> _Task requirements_: An exact copy is needed of each line from the one including "Viewport: 1757px width, 647px" through the last line of the entries, both ends counted, with nothing added.

> _Data provided_:
--*--
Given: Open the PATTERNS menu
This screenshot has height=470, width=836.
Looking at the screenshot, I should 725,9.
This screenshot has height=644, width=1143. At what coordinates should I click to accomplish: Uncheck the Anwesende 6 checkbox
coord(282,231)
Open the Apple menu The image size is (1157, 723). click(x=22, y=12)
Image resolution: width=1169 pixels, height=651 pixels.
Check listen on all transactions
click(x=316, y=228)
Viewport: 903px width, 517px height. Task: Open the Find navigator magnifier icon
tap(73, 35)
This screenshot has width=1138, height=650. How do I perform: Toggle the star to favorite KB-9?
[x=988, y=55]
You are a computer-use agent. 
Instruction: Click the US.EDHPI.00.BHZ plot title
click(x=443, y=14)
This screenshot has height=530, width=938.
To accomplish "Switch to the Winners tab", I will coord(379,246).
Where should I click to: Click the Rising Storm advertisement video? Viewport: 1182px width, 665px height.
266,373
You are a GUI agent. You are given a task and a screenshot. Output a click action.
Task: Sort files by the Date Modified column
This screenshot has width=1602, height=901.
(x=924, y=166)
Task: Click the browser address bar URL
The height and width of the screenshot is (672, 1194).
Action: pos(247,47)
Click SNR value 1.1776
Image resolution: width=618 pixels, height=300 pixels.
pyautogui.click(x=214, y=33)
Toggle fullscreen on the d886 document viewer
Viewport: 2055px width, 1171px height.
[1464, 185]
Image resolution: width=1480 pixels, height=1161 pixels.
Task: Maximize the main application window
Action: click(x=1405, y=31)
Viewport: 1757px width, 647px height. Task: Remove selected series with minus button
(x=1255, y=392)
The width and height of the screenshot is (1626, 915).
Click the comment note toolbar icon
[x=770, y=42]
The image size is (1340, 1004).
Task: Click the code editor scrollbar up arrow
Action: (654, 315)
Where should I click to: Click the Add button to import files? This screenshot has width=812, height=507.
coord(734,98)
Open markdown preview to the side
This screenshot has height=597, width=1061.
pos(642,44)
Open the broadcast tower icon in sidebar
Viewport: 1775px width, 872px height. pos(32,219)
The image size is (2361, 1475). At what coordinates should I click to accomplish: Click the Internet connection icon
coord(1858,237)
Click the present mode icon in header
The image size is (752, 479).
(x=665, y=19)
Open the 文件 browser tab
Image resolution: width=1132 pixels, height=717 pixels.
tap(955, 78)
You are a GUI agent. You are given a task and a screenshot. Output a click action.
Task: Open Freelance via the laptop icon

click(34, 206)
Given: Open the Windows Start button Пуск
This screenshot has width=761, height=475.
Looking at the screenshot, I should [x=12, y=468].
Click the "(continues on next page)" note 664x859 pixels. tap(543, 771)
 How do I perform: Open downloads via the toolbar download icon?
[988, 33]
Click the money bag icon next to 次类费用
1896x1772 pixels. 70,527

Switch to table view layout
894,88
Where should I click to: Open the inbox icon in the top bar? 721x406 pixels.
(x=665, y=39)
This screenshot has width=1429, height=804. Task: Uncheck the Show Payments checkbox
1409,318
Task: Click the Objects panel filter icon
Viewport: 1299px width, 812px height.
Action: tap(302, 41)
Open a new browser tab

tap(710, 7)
--*--
> _Response area_:
Viewport: 1757px width, 647px height. Task: Remove selected series with minus button
(x=1255, y=392)
The width and height of the screenshot is (1626, 915).
Click the comment note toolbar icon
[x=770, y=42]
The image size is (1340, 1004).
Task: Click the code editor scrollbar up arrow
Action: (654, 315)
Where should I click to: Click the Add button to import files? This screenshot has width=812, height=507.
coord(734,98)
Open markdown preview to the side
This screenshot has height=597, width=1061.
pos(642,44)
Open the broadcast tower icon in sidebar
Viewport: 1775px width, 872px height. pos(32,219)
The image size is (2361, 1475). At what coordinates should I click to accomplish: Click the Internet connection icon
coord(1858,237)
Click the present mode icon in header
The image size is (752, 479).
(x=665, y=19)
Open the 文件 browser tab
Image resolution: width=1132 pixels, height=717 pixels.
tap(955, 78)
You are a GUI agent. You are given a task and a screenshot. Output a click action.
Task: Open Freelance via the laptop icon

click(34, 206)
Given: Open the Windows Start button Пуск
This screenshot has width=761, height=475.
Looking at the screenshot, I should [x=12, y=468].
Click the "(continues on next page)" note 664x859 pixels. tap(543, 771)
 How do I perform: Open downloads via the toolbar download icon?
[988, 33]
Click the money bag icon next to 次类费用
1896x1772 pixels. 70,527

Switch to table view layout
894,88
Where should I click to: Open the inbox icon in the top bar? 721x406 pixels.
(x=665, y=39)
This screenshot has width=1429, height=804. Task: Uncheck the Show Payments checkbox
1409,318
Task: Click the Objects panel filter icon
Viewport: 1299px width, 812px height.
Action: tap(302, 41)
Open a new browser tab

tap(710, 7)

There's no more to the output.